Dr. Thomas E. Starzl,
Professor of Surgery
Starzl Transplantation Institute
Dear Dr. Starzl,

I have read and re-read your email of January 5, 2016 to me in which you state “it would be difficult, particularly in today’s climate, to justify liver transplantation for the indication of ALS.”

I fully respect your measured opinion and have strived to develop a series of non invasive studies which would support the heretical premise of my Liver-Brain-Theory, i.e. that the "proximate cause of ALS are neurotoxins produced in each patient's own liver."

I initially proposed two simple, inexpensive studies: (10 A & 10 B) that would provide supportive evidence for the Liver-Brain-Theory. I now am proposing a more specific study (10C) which has the potential to provide direct evidence that the proximate cause of ALS are circulating neurotoxins. This study has the potential to establish a dose relationship between the quantity of circulating neurotoxins and the rate of progression of muscle weakness.

The fundamental thesis of this newer proposal is that repetitive plasmapheresis will reduce the quantity of circulating neurotoxins and could be easily quantified by measuring the markedly decreased rate of change in the loss of muscle strength in patients with ALS which I anticipate you will observe.

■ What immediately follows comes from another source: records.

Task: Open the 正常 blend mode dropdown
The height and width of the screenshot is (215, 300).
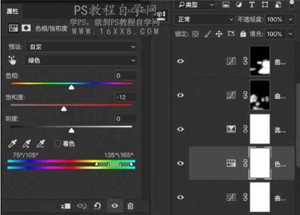Action: pyautogui.click(x=204, y=19)
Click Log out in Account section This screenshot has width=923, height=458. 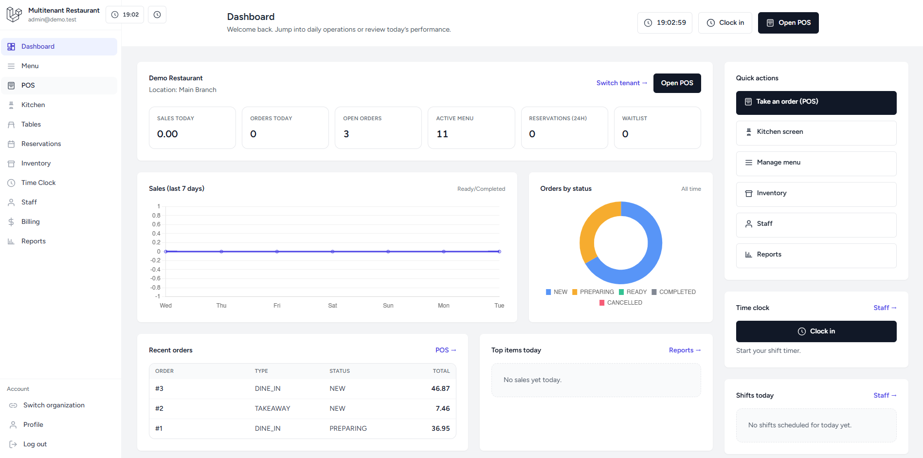(x=35, y=444)
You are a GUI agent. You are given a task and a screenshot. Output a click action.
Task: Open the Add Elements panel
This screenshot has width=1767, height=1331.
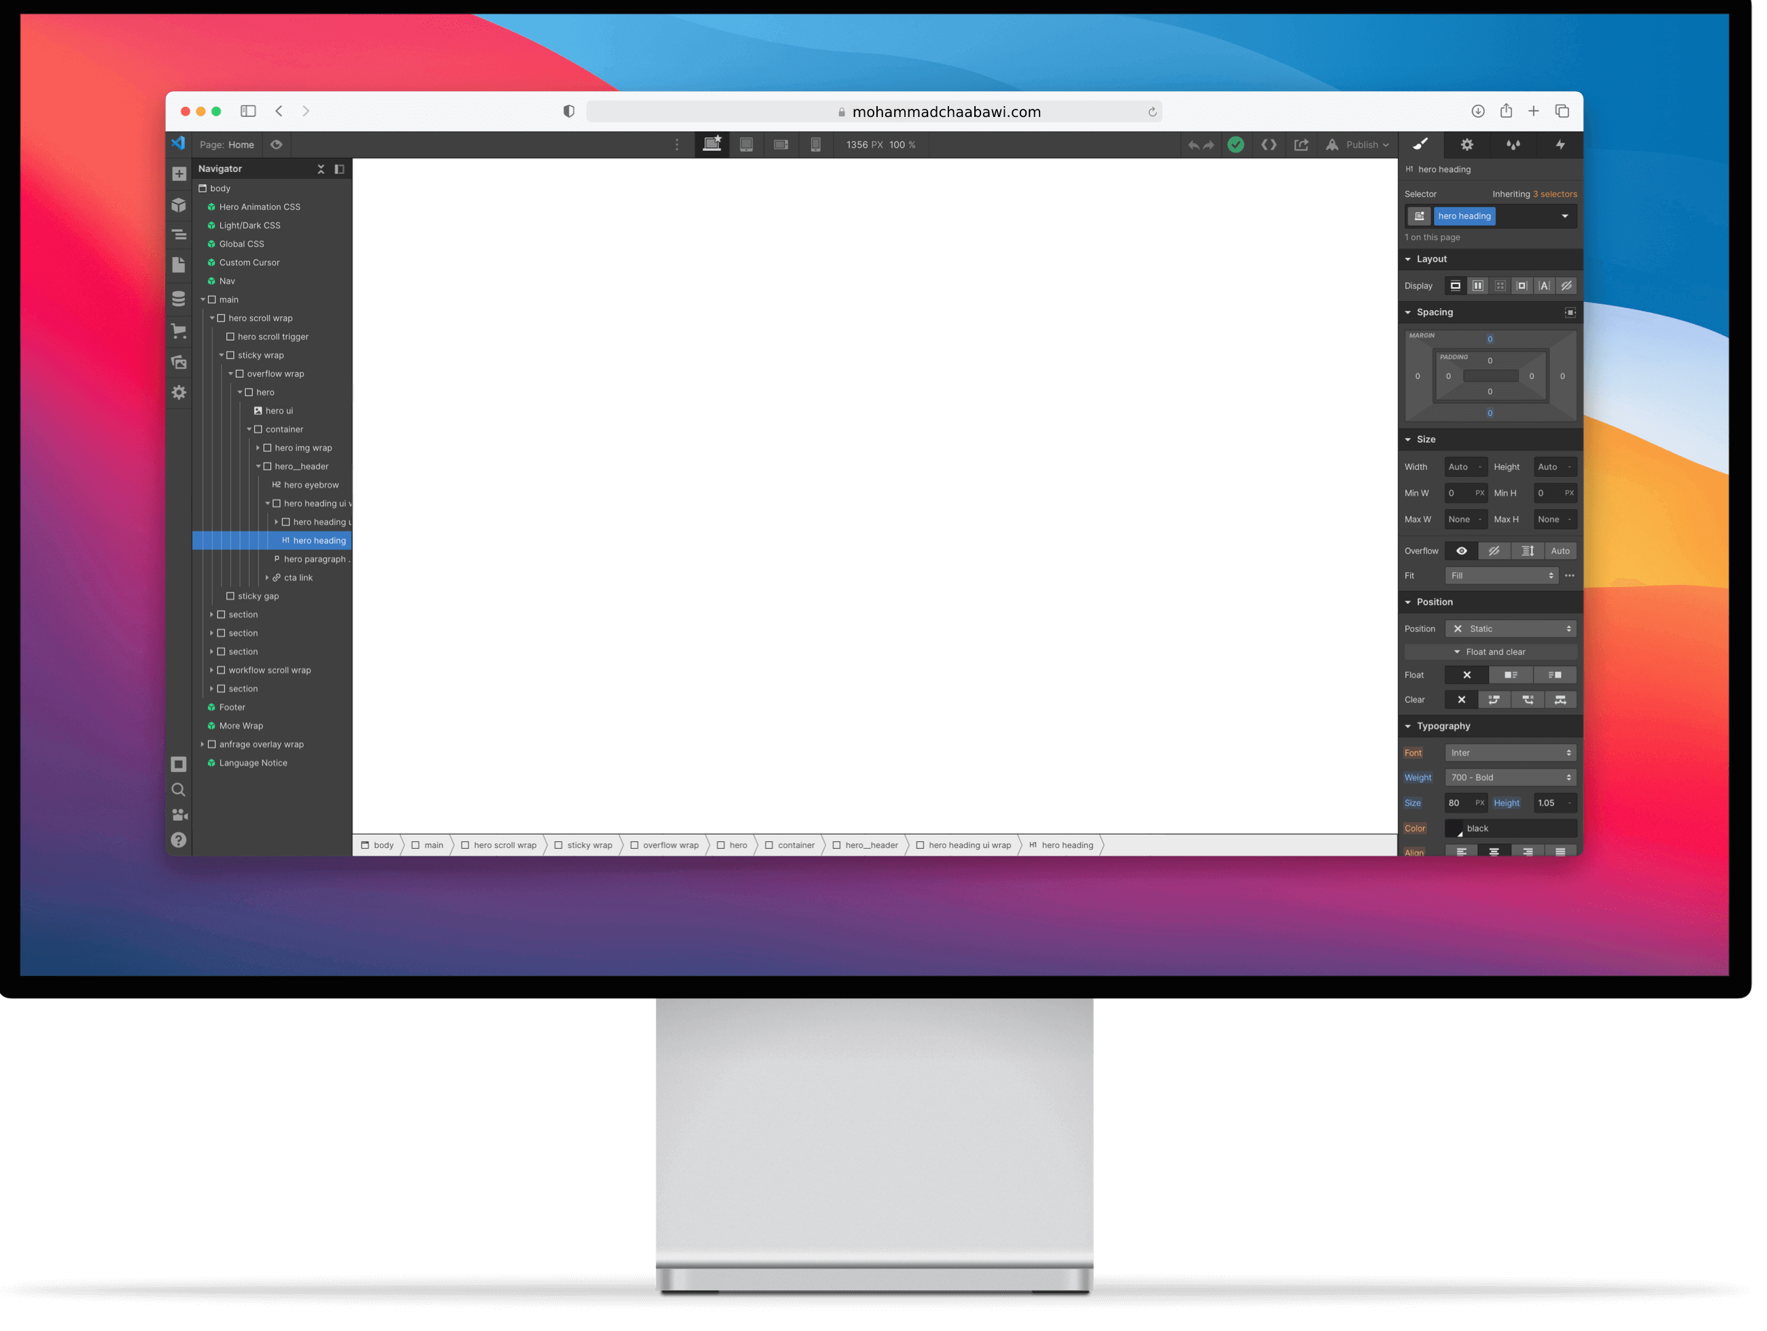pyautogui.click(x=178, y=173)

Even more importantly, repetitive plasmapheresis will facilitate the acquisition of the plasma containing these specific ALS neurotoxins which I postulate to exist. It would only be appropriate that the first liver transplant to permanently arrest the progressive muscle weakness characteristic of ALS be done under the auspices of the Starzl Transplantation Institute.

I trust you might encourage several of your neurologists, or even a team of your transplant surgeons, to perform repetitive plasmapheresis on two or three patients with ALS. I am quite certain they will witness a near total cessation of progressive muscle weakness associated with repetitive plasmapheresis at least on a temporary basis.

These objective findings will provide supportive evidence to justify performing the first liver transplant in a patient otherwise certain to die from ALS.

Sincerely,
With respect and admiration,
Charles Sachatello

Sir,

Next year (2017) will be the 50th anniversary of your first successful liver transplant. It would be quite timely to celebrate this accomplishment by demonstrating that a liver transplant (replacement) will permanently arrest the progressive muscle weakness characteristic of ALS and give afflicted patients a more normal life expectancy.

Addendum:
Dr. Thomas E. Starzl died March 4, 2017, a week shy of his 91st birthday.